Do not, under any circumstances make up an extension cord with a male connector on each end. This is inviting big trouble. The only safe and legal way to connect a generator to your main panel is through a properly connected Transfer Switch listed by Underwriter's Labratory (UL) and installed according to the National Electrical Code (NEC). I am not a licensed electrician but I have done lots of wiring over the years and have installed at least two transfer switches and inlet boxes. This work is not difficult but you must know what you are doing and it must be done right. The consequences of screwing up are just too severe. 

If you have a 400' deep well pump you will probably need at least 20 amps@ 240 volts to start/run the pump. Then include the TV, computer, refrigerator, furnace, lights in the bathrooms, a kitchen outlet for coffee, kitchen lights, a bedroom light, etc. You can probably get by with a 5,000 watt generator; 6500 watts is better. Be certain you tell the dealer from whom you are buying the generator that it will be used for home backup power. Some generators must have a neutral/ground bond to meet OSHA requirements for job site electrical safety. That neutral/ground bond might have to be broken/disconnected for home backup power.  Be certain to look into this feature on the generator you use. 

Go to the Gen-Tran web site for lots of wiring diagrams and info. Many public utility web sites also have wiring diagrams which conform to NEC and your local code requirements.  

Sorry about the lecture (it was intended to help and not offend) and the long post.
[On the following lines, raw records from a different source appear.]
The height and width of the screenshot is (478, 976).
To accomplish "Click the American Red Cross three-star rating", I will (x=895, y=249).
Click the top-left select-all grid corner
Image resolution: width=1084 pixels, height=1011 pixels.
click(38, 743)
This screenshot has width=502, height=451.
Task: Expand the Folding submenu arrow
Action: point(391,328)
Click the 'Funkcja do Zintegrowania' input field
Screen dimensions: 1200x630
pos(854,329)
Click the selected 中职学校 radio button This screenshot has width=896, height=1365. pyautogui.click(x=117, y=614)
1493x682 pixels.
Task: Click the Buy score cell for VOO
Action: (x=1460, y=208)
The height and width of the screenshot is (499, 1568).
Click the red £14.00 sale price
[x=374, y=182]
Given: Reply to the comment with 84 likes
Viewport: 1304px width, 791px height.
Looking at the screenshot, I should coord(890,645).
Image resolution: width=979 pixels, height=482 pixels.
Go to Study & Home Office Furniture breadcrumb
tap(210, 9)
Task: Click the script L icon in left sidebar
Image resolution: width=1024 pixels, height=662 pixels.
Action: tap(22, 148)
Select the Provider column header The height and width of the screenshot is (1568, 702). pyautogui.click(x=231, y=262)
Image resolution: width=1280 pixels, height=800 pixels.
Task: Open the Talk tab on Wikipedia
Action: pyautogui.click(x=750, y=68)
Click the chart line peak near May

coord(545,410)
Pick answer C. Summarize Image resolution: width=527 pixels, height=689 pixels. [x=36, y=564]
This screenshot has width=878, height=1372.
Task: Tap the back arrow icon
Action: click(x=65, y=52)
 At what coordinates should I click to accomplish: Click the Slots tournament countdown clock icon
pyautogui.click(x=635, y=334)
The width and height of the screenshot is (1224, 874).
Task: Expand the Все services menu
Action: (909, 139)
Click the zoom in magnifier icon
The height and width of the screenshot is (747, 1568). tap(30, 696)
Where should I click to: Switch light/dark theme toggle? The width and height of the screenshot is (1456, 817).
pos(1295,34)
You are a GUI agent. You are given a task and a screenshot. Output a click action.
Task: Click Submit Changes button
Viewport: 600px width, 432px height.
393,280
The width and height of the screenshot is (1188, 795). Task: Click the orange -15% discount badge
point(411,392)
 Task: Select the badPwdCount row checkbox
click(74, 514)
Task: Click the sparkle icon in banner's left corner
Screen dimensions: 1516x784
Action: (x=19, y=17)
I hope this information provides some help and direction about using a generator for home backup power.  

Best wishes and good health.


----------



## stee6043 (Dec 13, 2008)

I can attest that the backfeeding idea, while it will power some small items, will not kick your well pump over.  I have a 5500 watt generator and a house that is wired with a separate gen panel with an external plug.  This spring instead of dropping the $70 on making my own ten foot long 30 amp cord to connect the 30 amp plug from the generator to my breaker I tried to do the male-to-male plug idea to get my well pump running just long enough to take a shower.  Did not work.  You just can't get enough juice through a standard extension cord to support a typical well pump.  That hog draws some juice.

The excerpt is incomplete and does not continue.